The government’s official spending watchdog is to launch an investigation into Boris Johnson’s claim that 40 new hospitals will be built by 2030, amid growing concerns in Whitehall that the promise is unaffordable and has been largely oversold to the public.
In a move that could prove hugely embarrassing to the Prime Minister, the independent National Audit Office (NAO) has decided to carry out a ‘value for money review’ of the whole scheme, which was the cornerstone of the Conservative Party manifesto for the 2019 general election.
The NAO has also made it clear that it is concerned about the way the government maintains that it will build 40 entirely new hospitals, when in reality many will just be extensions or refurbishments of existing hospitals.
In a letter to Shadow Health Secretary Wes Streeting, who had raised questions about delays and rising program costs with the NAO, his top official – Gareth Davies, the Comptroller and Auditor General – said that he was already preparing a full value for money review.
Davies also said he took note “in particular” of the “implications of the delay for rising costs in this time of high inflation and whether all projects truly meet the classification of ‘new hospitals’. “”. Davies said he would report in 2023.
The NAO’s intervention will raise further questions about honesty and standards in Johnson’s government following the long-running Partygate controversy and a string of recent sex scandals involving male Tory MPs.
On Friday, Johnson’s former deputy chief whip, Chris Pincher, was suspended from the party after being accused of sexually assaulting two men at the Carlton Club in London. It was a week after their party lost two by-elections, both sparked by sex scandals involving Tory MPs who had to resign.
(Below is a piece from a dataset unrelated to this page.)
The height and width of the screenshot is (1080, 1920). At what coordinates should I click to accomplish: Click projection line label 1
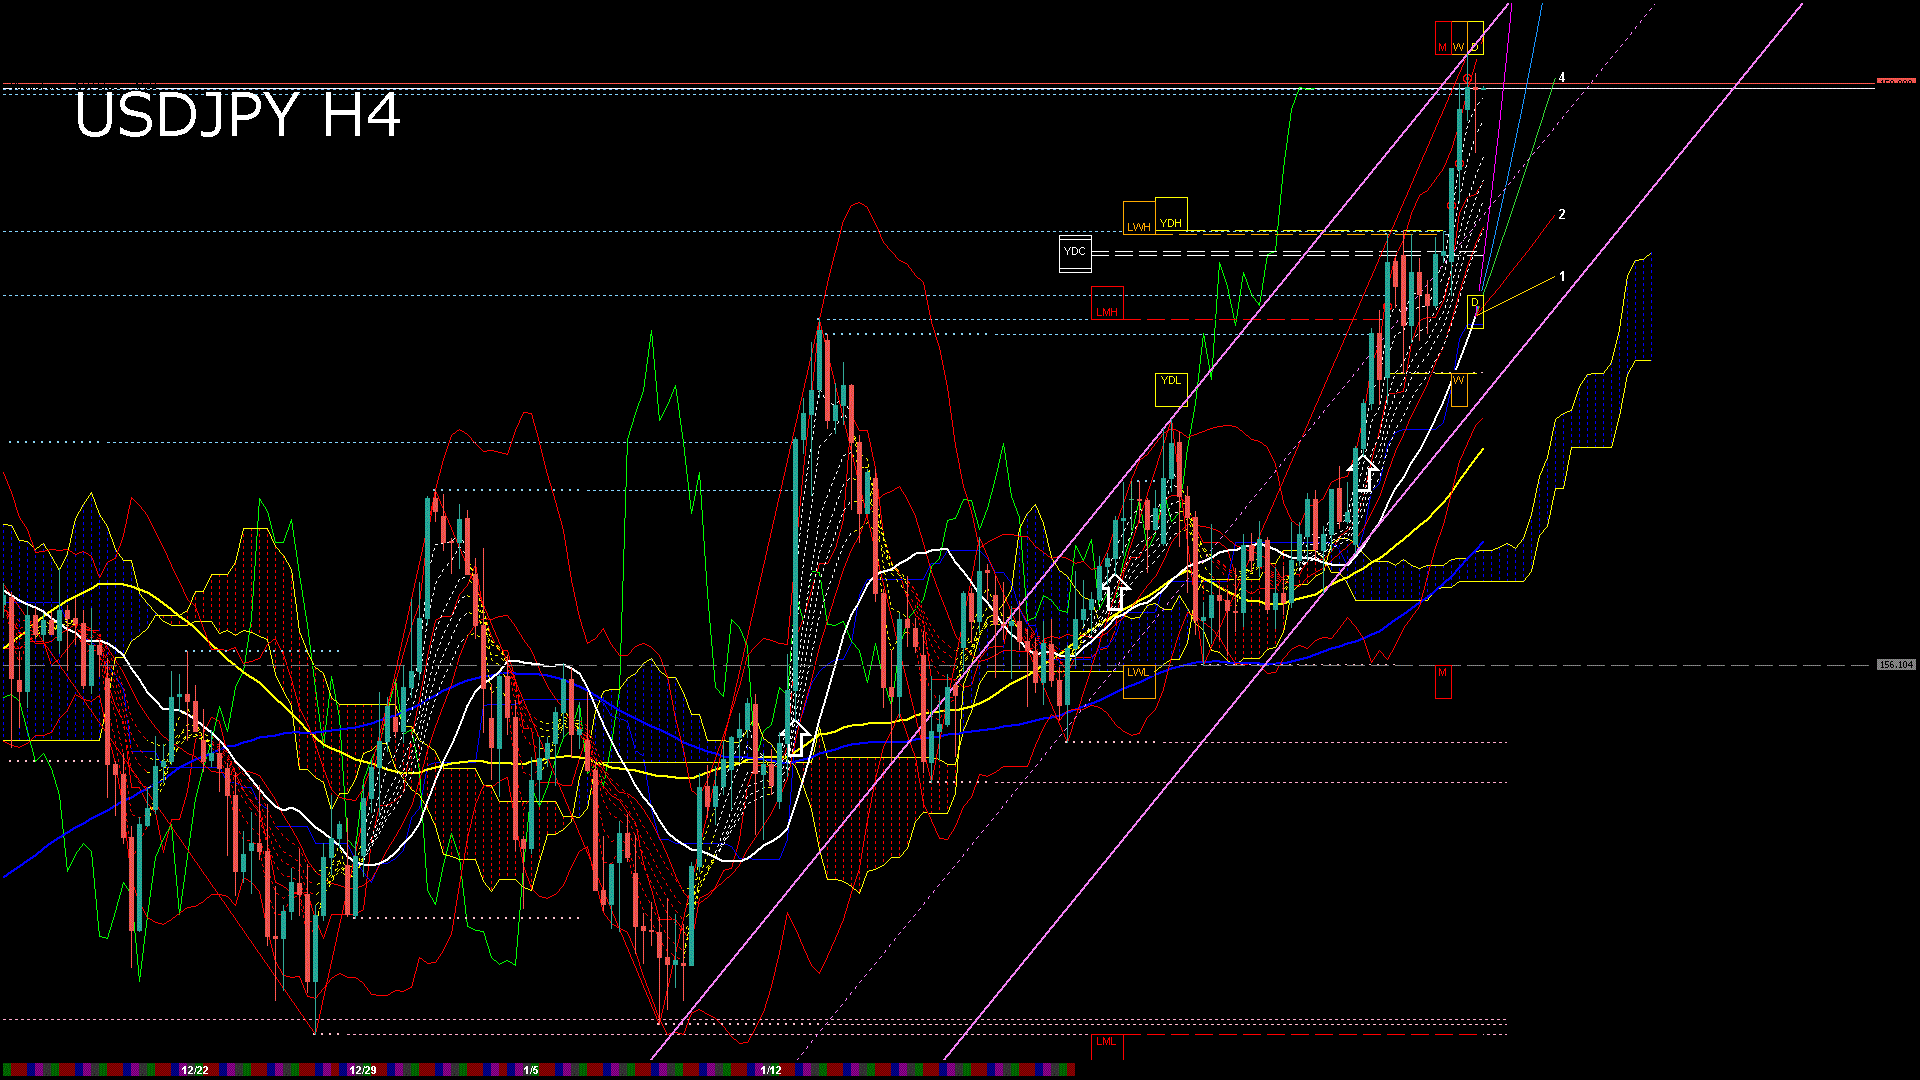pos(1562,277)
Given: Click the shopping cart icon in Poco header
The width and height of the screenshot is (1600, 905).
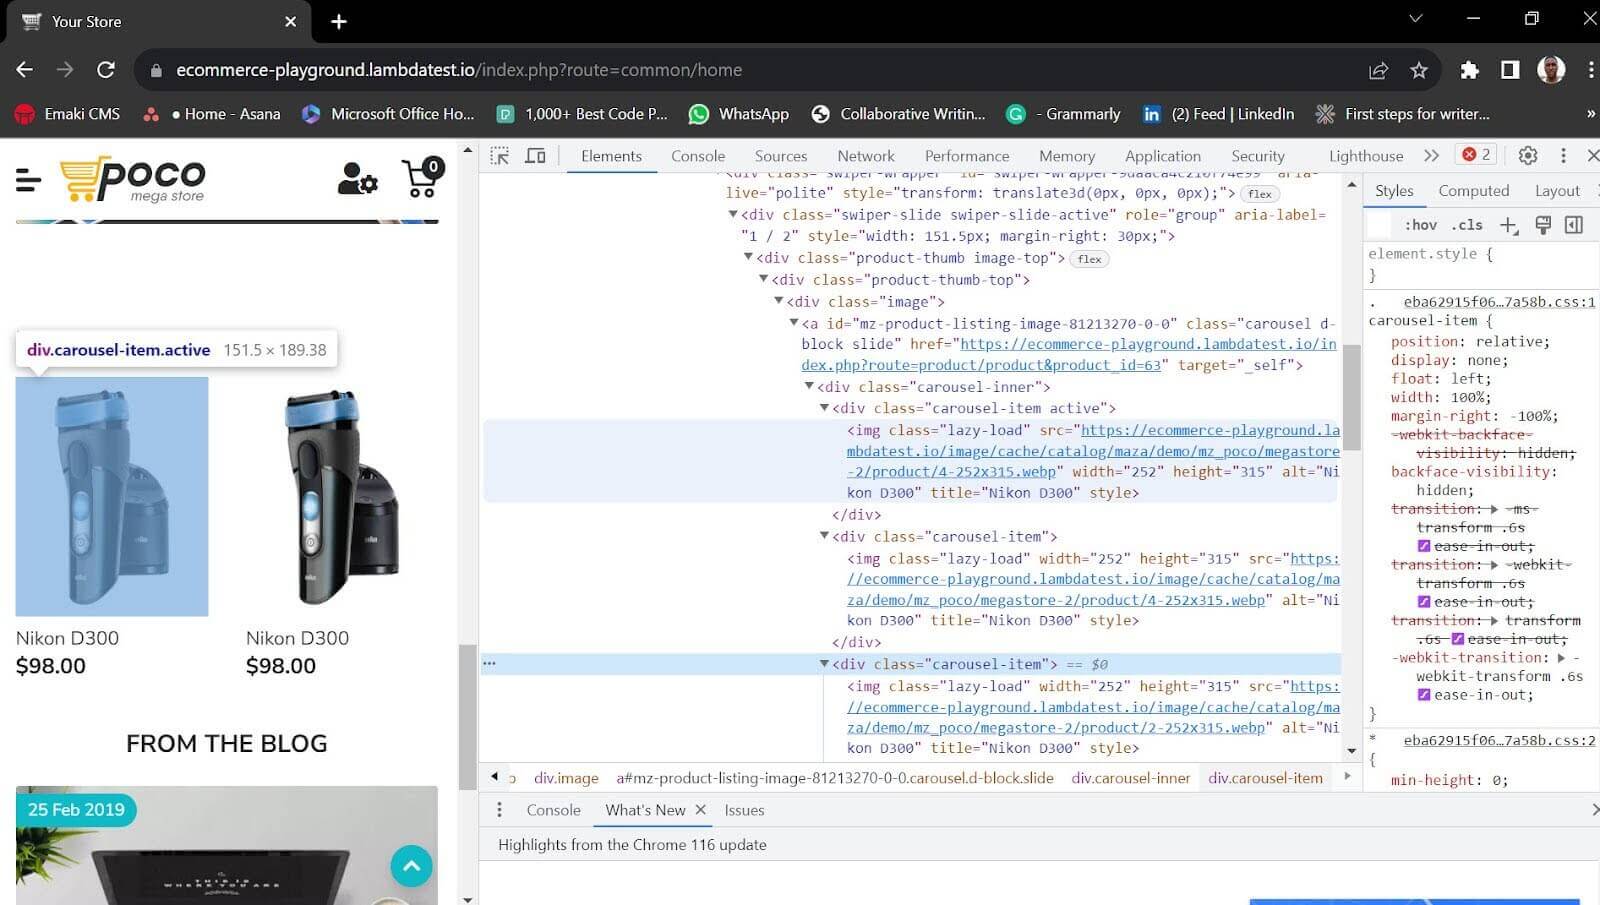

Many Tories fear their party is now wary of politics, having broken promises not to raise National Insurance, scrapped the ‘triple lock’ on pension increases last year and scaled back rail plans to high speed in the north of England.
The Tories promised to deliver “40 new hospitals” in their 2019 manifesto, but it has since been revealed that many of these projects are just upgrades to existing sites.
Last year it emerged ministers had instructed trusts to give an exaggerated impression to the public of the scale of the projects by calling the refurbishments ‘new hospitals’.
A guidance document, distributed to trusts and titled New Hospital Program Communications Playbook, said a “new hospital” could be “a major new clinical building on an existing site or a new wing of an existing hospital, provided it contains a full clinical service, such as maternity or children’s wards ; or a major renovation and modification of anything except the building frame or main structure, providing a significant extension of useful life which includes major or visible modifications to the external structure”. Staff have been advised that all schemes “must always be designated as a new hospital”.
Last month the BBC reality check The scheme sent an email to each NHS trust involved in the scheme, asking which of the three categories their project fell into. Of the 34 trusts that responded, only five said they were building a completely new hospital, 12 said they were building new wings and nine said they were rebuilding existing hospital buildings.
With inflation now above 9%, the government is also increasingly concerned that even some of these extensions may prove unaffordable. Several hospitals slated for construction work, including centers in Leeds, Leicester and Manchester, are among those still waiting to hear how much work may take place and when.
Already, delays in construction projects have resulted in additional costs to the taxpayer. Leeds General Infirmary estimates the cost of developing two new buildings will be £75million higher than expected due to construction start delays and rising construction costs.
Reacting to the NAO’s decision to launch a review and report in 2023 – ahead of the next general election – Streeting said: ‘The only place these 40 new hospitals currently exist is in Boris Johnson’s imagination. The election manifesto promise now appears to be another example of the Conservatives over-promising and under-promising.
“Workforce will get value for their taxpayers money and ensure that every penny given to the NHS is spent wisely, delivering better patient care.”
Deputy Leader and Liberal Democrat Health Spokesperson Daisy Cooper said: ‘Before MPs go their separate ways for the summer, the Government must publish a clear timetable for its new hospital scheme and explain why they are not living up to their number one commitment to health.
“If they don’t deliver on their number one health promise, it will be the ultimate betrayal.”
On its own website, the government says: “Hospitals come in many shapes and sizes and each new hospital will be designed to meet the needs of the region, staff and patients, now and in the future.
Matthew Taylor, the chief executive of the NHS Confederation, recently questioned whether many projects would take off. “The government launched these landmark new builds to great fanfare, but NHS leaders are growing increasingly frustrated that the money isn’t keeping up,” he said. “The fear now is that some of these projects may never see the light of day.”